ИСХОДНЫЙ ТЕКСТ:
* * *

Удар по станции застал немцев врасплох. Зенитки начали бить, только когда мы уже выходили из пикирования. Слева от меня горы прорезала глубокая расщелина, подходы к которой наверняка были пристреляны немцами; справа лежала долина, откуда и били вражеские зенитки. Я сделал правый доворот — прямо на долину, да еще с резким снижением: упал, образно говоря, на стволы зениток противника. И когда сбитые с толку немцы перенесли заградительный огонь вперед по траектории моего предполагаемого курса, быстро отдал команду:
— Всем круто влево!
Девятка вслед за мной повторила маневр, и мы, целые и невредимые, оказались в спасительной расщелине. Девятка Кумскова ушла в противоположную сторону.
Конечно, повернуть в долину, на стволы бьющих по тебе зениток, честно говоря, было страшновато.
Страх, если ему поддаться, направил бы прямиком на расщелину. Но немцы именно этого от нас и ждали. В пристрелянном пространстве от станции до расщелины нашли бы гибель многие экипажи. А вот того, что, разделавшись с их эшелонами, мы вновь повернем к ним в тыл, в ощетинившуюся стволами зенитных батарей долину, противник ожидать никак не мог. Но перспектива оказаться в дураках да в придачу еще рисковать быть сбитыми придала нам дерзости; и обе девятки, отвернув после пикирования не к расщелине, а прямо на врага, сделали не то, чего ожидал враг, а именно то, что нужно было при данных обстоятельствах нам сделать.
Второй эпизод, свидетельствующий о том, что страх. бездарной гибели прибавляет иной раз дерзости, произошел на границе Венгрии и Чехословакии. Цель, которую предстояло штурмовать, отделяли от нас горы. Вражеские зенитки укрывались на самом гребне и по ту сторону склона, у его подножия. Идти на обычной высоте значило бы попасть под огонь и тех и этих. Крупные потери, таким образом, можно сказать, гарантированы.
Что делать? Как ни крути, а зенитных заслонов не обойдешь — других подходов на цель не было. Решили рискнуть. Не уходить вверх, а, наоборот, сесть противнику на голову.
Гребень прошли с ходу, и сразу же — ручку от себя: вниз съезжали, как на салазках, того и гляди фюзеляжами борозды по склону прочертишь. Шальная очередь из автомата, даже винтовочный выстрел на такой высоте могли оказаться для самолета гибельными — до земли разве что рукой не достать, каждый камень, каждый лопух видно. А внизу — зенитки; идешь на них прямо в лоб. В этом, собственно, и заключался весь фокус. Немцы, как мы и рассчитывали, стрелять не решились, боялись попасть в своих, в тех, что засели на гребне. А чуть отверни вверх от земли — получай в брюхо и снизу и сверху.

* * *

НАБОР ЗАДАНИЙ:
1. Перескажите текст о прорыве сквозь зенитный огонь в двух предложениях.
2. Ответьте по тексту о прорыве сквозь зенитный огонь:
(а) Какая команда прозвучала после того, как немцы перенесли заградительный огонь вперед?
(б) В какую сторону ушла девятка Кумскова?
(в) Где укрывались вражеские зенитки во втором эпизоде?
Строки данных для работы не понадобятся.

СТРОКИ ДАННЫХ:
* * *

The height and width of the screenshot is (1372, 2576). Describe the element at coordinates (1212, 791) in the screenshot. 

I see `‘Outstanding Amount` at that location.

* * *

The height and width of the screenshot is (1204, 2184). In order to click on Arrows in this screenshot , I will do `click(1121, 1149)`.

* * *

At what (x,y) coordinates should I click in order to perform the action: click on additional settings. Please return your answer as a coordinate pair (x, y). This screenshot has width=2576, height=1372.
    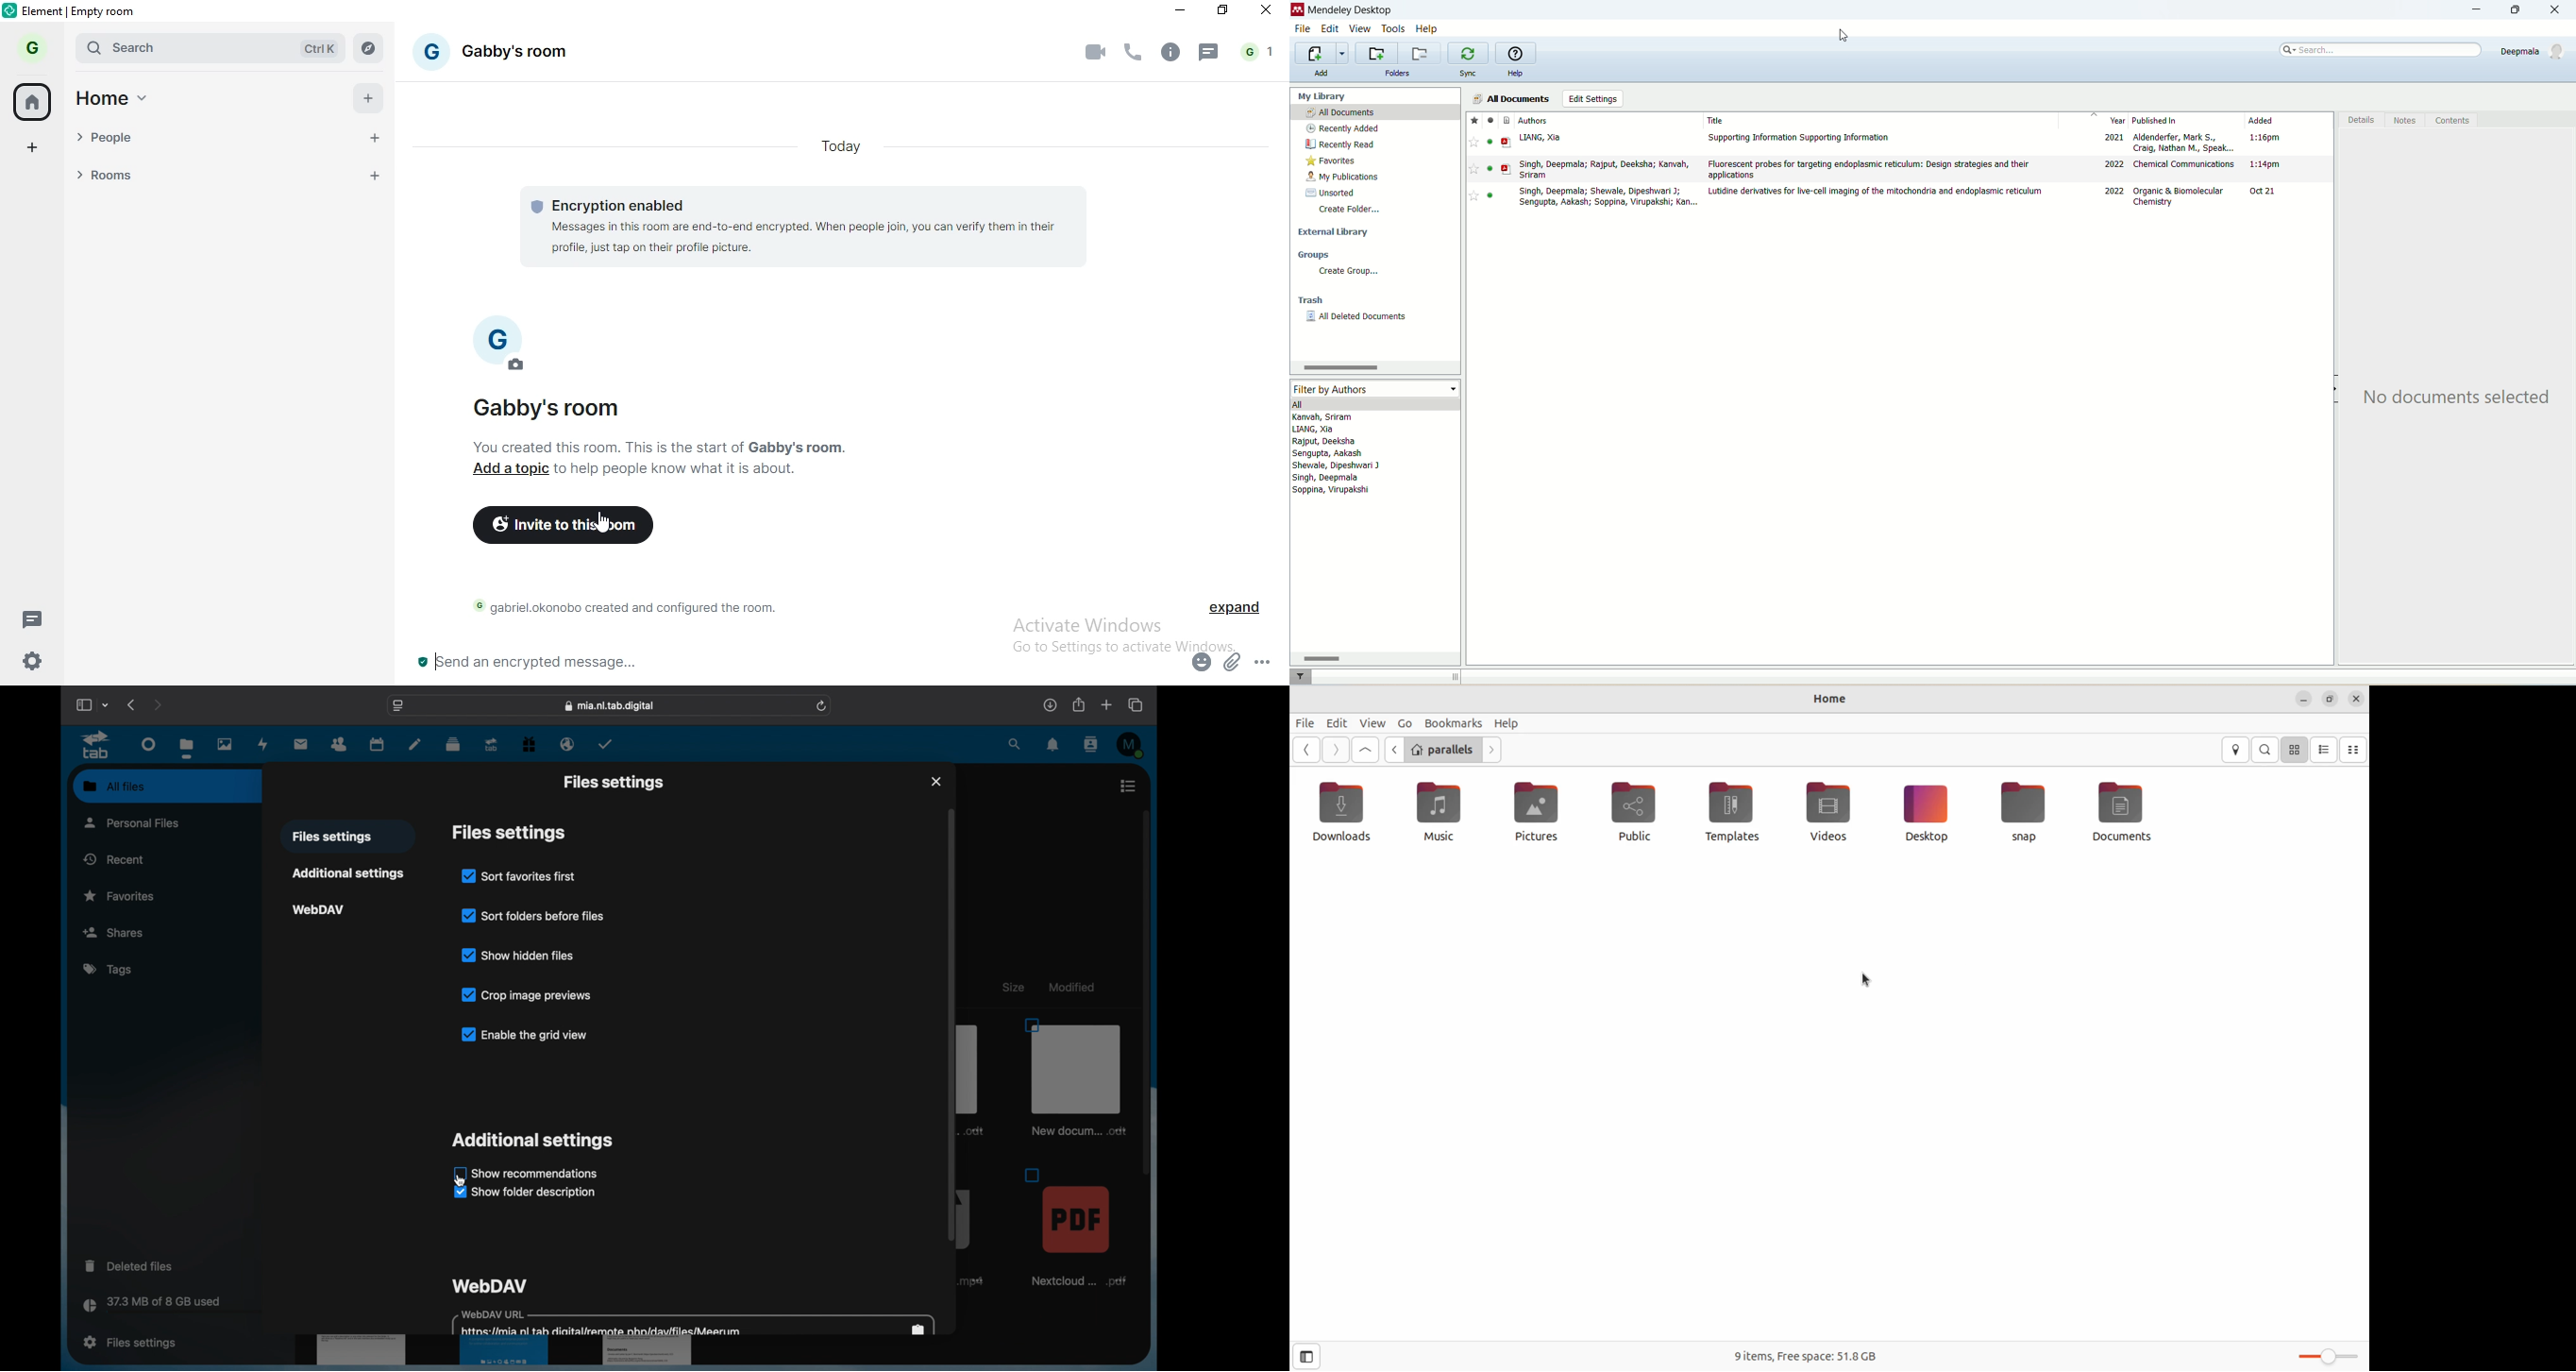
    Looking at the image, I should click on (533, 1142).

* * *

ПИСЬМЕННЫЕ ОТВЕТЫ:
1. После удара по станции самолеты повернули не к пристрелянной немцами расщелине, а прямо на долину с зенитками, а когда сбитые с толку немцы перенесли огонь вперед, девятка по команде ушла круто влево в расщелину без потерь. Во втором эпизоде, на границе Венгрии и Чехословакии, самолеты прошли горный гребень и на очень малой высоте пошли по склону прямо на зенитки, и немцы не решились стрелять, боясь попасть в своих на гребне.

2.
(а) «Всем круто влево!»
(б) В противоположную сторону.
(в) На самом гребне и по ту сторону склона, у его подножия.